TEXT EXCERPT:

---------------

No. This is where your confusion is. There are many problems computers cannot solve. In fact, most boolean functions (ie., something a computer would execute), require exponential time. There are bounds on this. I can pull them from my Theory of Computation textbook if you would like.

[jon.kiparsky]

Fooality, I think we're all agreed that if you restrict a problem to a limited domain, you can use that knowledge to devise a more efficient algorithm. To take an extreme case, I can sort a list of numbers in O(0), if I know that the list is already sorted.

I understand what you're saying: that when we approach a given programming problem we should make use of all the information we have available to us. In practical terms, you're right. If we happen to know, for example, that our traveling salesman is visiting just some number of trains on a single railroad line, and we're only interested in minimizing the distance they travel, then we have an easy problem. We can solve the problem of this salesman's itinerary in polynomial time.

However, I'm going to insist that this has not got anything to do with a problem that had been NP-complete getting solved in polynomial time. That problem was in P all along, so it was never NP-complete to begin with. This is because to be NP-complete, and to be NP-complete, we need to be able to show a reduction from every NP-complete problem to this one. That is, we need to display an algorithm for every NP-complete language that transforms an instance of that language to an instance of this one.

I'm willing to concede that you've taken an instance which could be reduced to the TSP and shown that it can be solved in polynomial time, but that is profoundly uninteresting. There are many instances of the TSP that can be solved in P. Finding special cases and solving them is a good programming practice, but it has nothing at all to do with the question that was posed. The answer to that question is, "not yet, so you can keep buying things on line".

---------------

SUPPLIED DATA:
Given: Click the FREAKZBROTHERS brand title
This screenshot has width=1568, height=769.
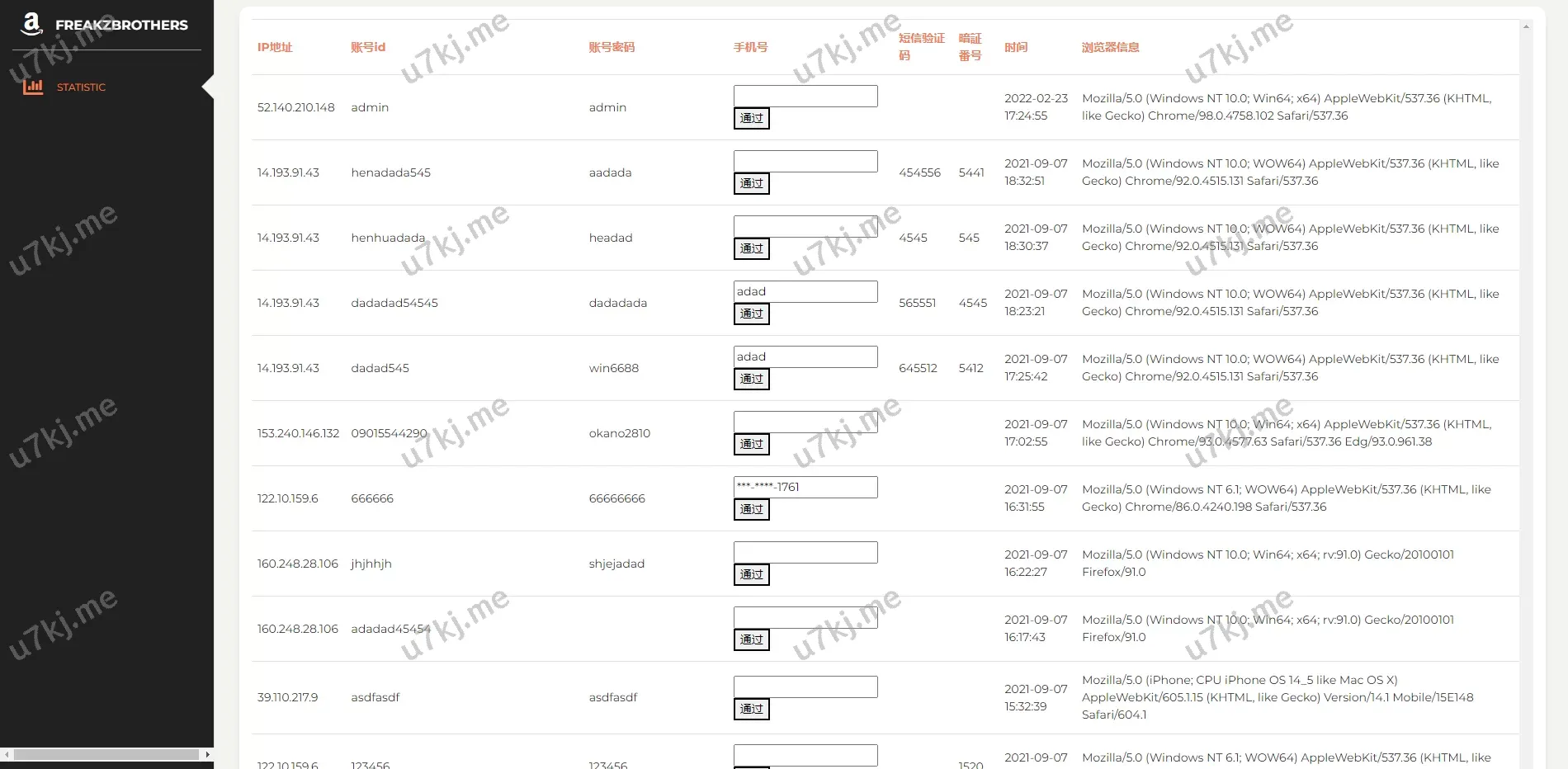Looking at the screenshot, I should pyautogui.click(x=121, y=25).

---------------

Extract the passage of the NP-completeness discussion starting at "No. This is" and ending at "is already sorted.". The data has no role in this exercise.

REPLY:
No. This is where your confusion is. There are many problems computers cannot solve. In fact, most boolean functions (ie., something a computer would execute), require exponential time. There are bounds on this. I can pull them from my Theory of Computation textbook if you would like.

[jon.kiparsky]

Fooality, I think we're all agreed that if you restrict a problem to a limited domain, you can use that knowledge to devise a more efficient algorithm. To take an extreme case, I can sort a list of numbers in O(0), if I know that the list is already sorted.